Le vaste ciel est d’encre au si long soir d’été,
La lune immense fuit ses remparts de voilure.
La nuit soudain s’emplit de musiques feutrées.
Les étoiles souvent, d’astres d’or, ont l’allure.

Mon regard sur vous s’est posé simplement.
Dans de sombres pâtis votre corps s’est couché.
Votre cœur s’est enfui des villes prudemment.
Vous pour qui j’inventais cet alphabet :

B :

Bouche que vous possédez et que j’ai vue.
Temple au dragon éperdu.
Lèvres lancées soudain telles une grappe de fruits rouges.
Poudres incendiées sous l’ardeur des caresses.
Mouvement renversé des gorges au blond liquide.
Source d’ombres et de brumes.
Cataractes de baisers.

M :

Magnificence du seul souvenir vécu.
Suave soleil d’été.
Muance des voix d’enfant, disparues avec le temps.
Fenêtre écartelée. Souvenirs frémissants bientôt
Prompts à s’illustrer. Lointaines paroles souvenues.
Danse, rumeurs secrètes de vos mèches polaires.
Délicate opulence de vos frises de cristal.
Invasion désordonnée de votre fière chevelure.

S :

Senteur de votre peau claire.
Luisance de vos lèvres écarlates.
Chef d’œuvre de vos mains diluviennes et changeantes.
Apparence,
Transparence de vos jambes sidérales.
Sinuosités de vos regards orientaux.
Ebriété du ventre !

V :

Vague fantôme de votre vaisseau démâté.
Victoire de la seule vergue guidant vos mâts aux nouveautés.
Ombrage des soirs de lampes.
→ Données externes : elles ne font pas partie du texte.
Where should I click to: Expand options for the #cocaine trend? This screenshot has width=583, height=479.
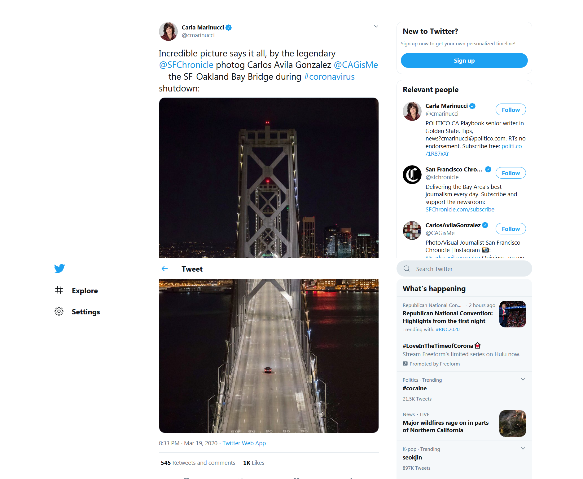point(523,379)
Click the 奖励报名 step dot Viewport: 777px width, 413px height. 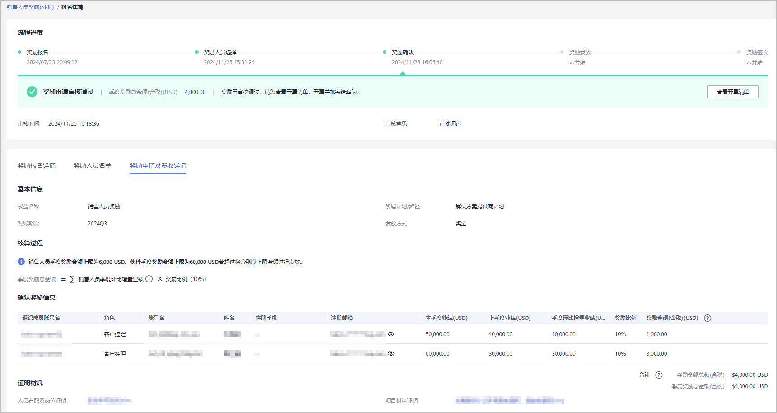19,52
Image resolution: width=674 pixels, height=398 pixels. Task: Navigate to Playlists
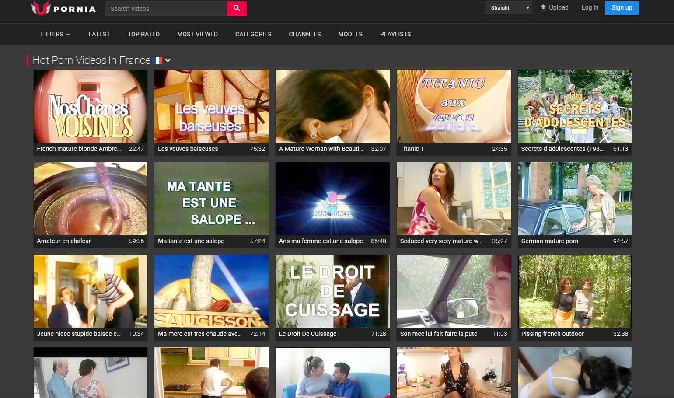tap(395, 34)
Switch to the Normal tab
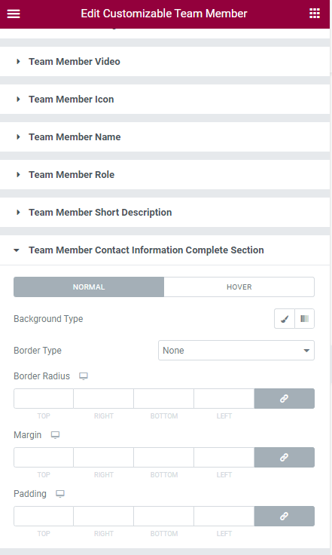This screenshot has height=555, width=332. 89,287
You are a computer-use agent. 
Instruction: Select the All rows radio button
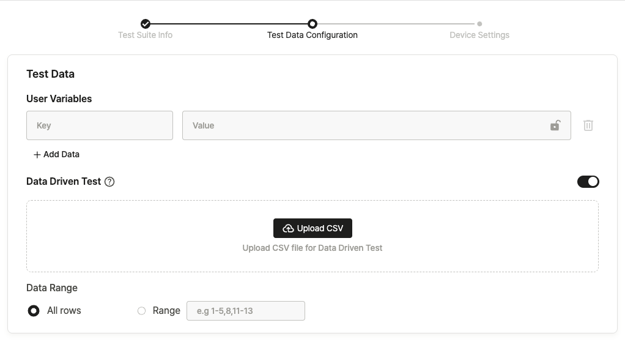[x=34, y=311]
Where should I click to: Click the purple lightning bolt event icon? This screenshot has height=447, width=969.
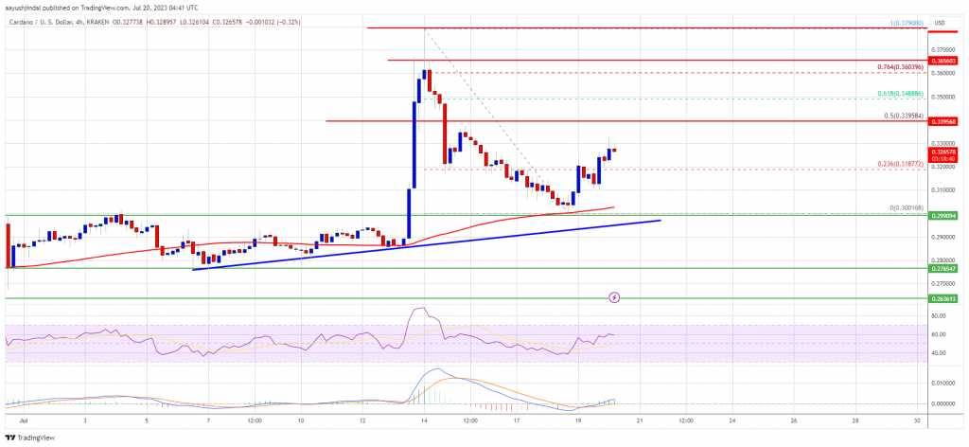[615, 297]
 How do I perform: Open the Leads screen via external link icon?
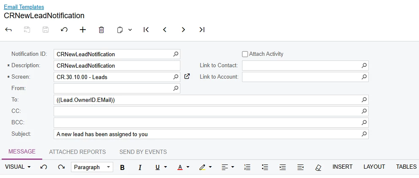(187, 77)
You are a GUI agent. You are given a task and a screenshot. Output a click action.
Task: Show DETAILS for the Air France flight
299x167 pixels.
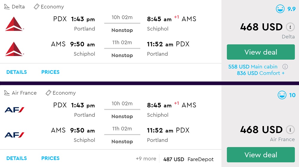(x=17, y=158)
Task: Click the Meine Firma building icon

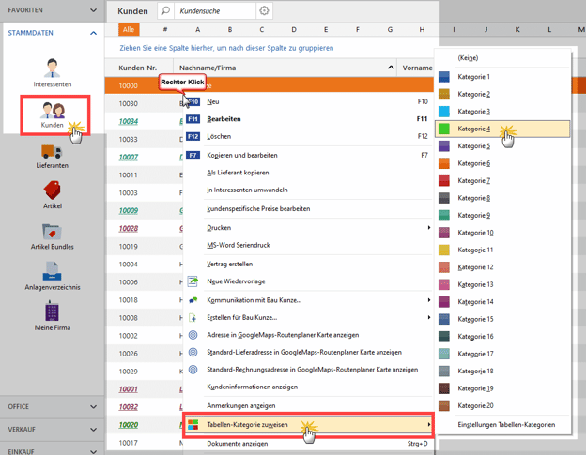Action: [52, 312]
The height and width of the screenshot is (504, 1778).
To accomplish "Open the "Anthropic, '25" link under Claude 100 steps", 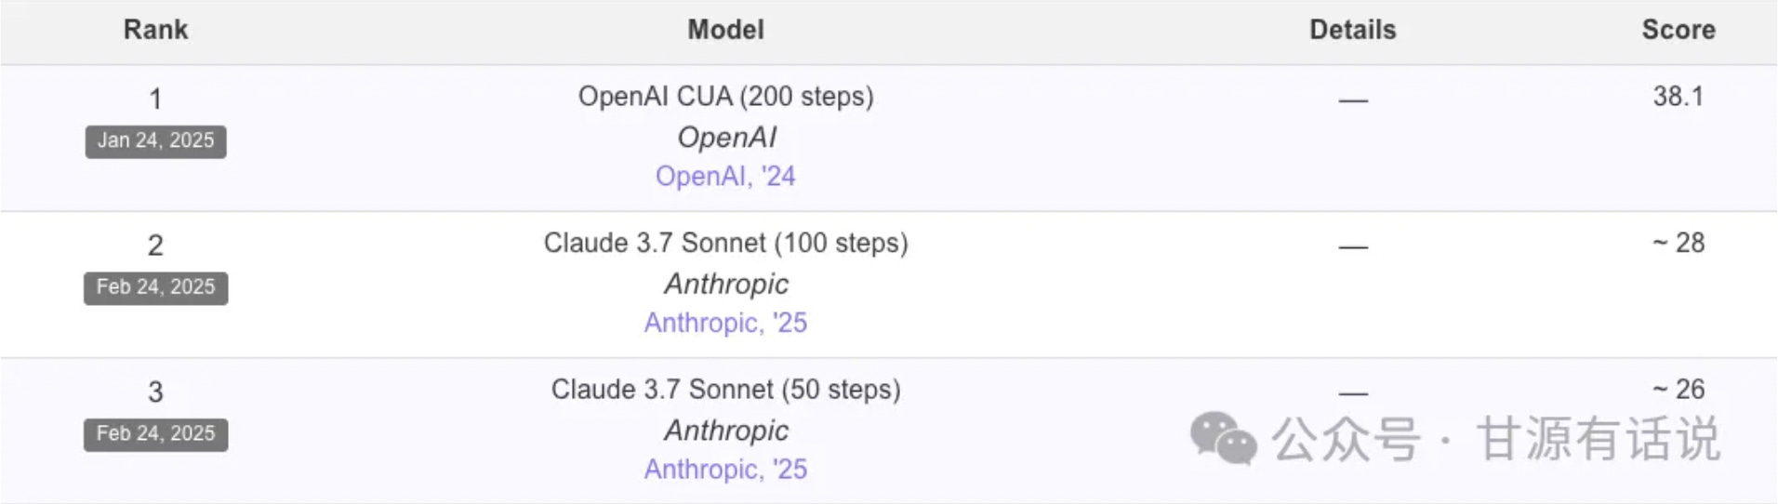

Voilures immenses.
Arête d’Orient plantée telle un phare immobile.
Terrasse ou promontoire surplombant l’avenir.
Lente apparition du lourd soleil levant.
Léthargie des pores en sueur.
O bonasse arctique !

Z :

Zigzagues de mes paroles imberbes.
Zébrure de mon front noir.
Trapèze désertique.
Anormalité.
Pôle impartageable.
Limite que je vous envie :
« Immortels bleus » sont-ils, dites-moi,
Vos bras infinis qui m’enlacent ?!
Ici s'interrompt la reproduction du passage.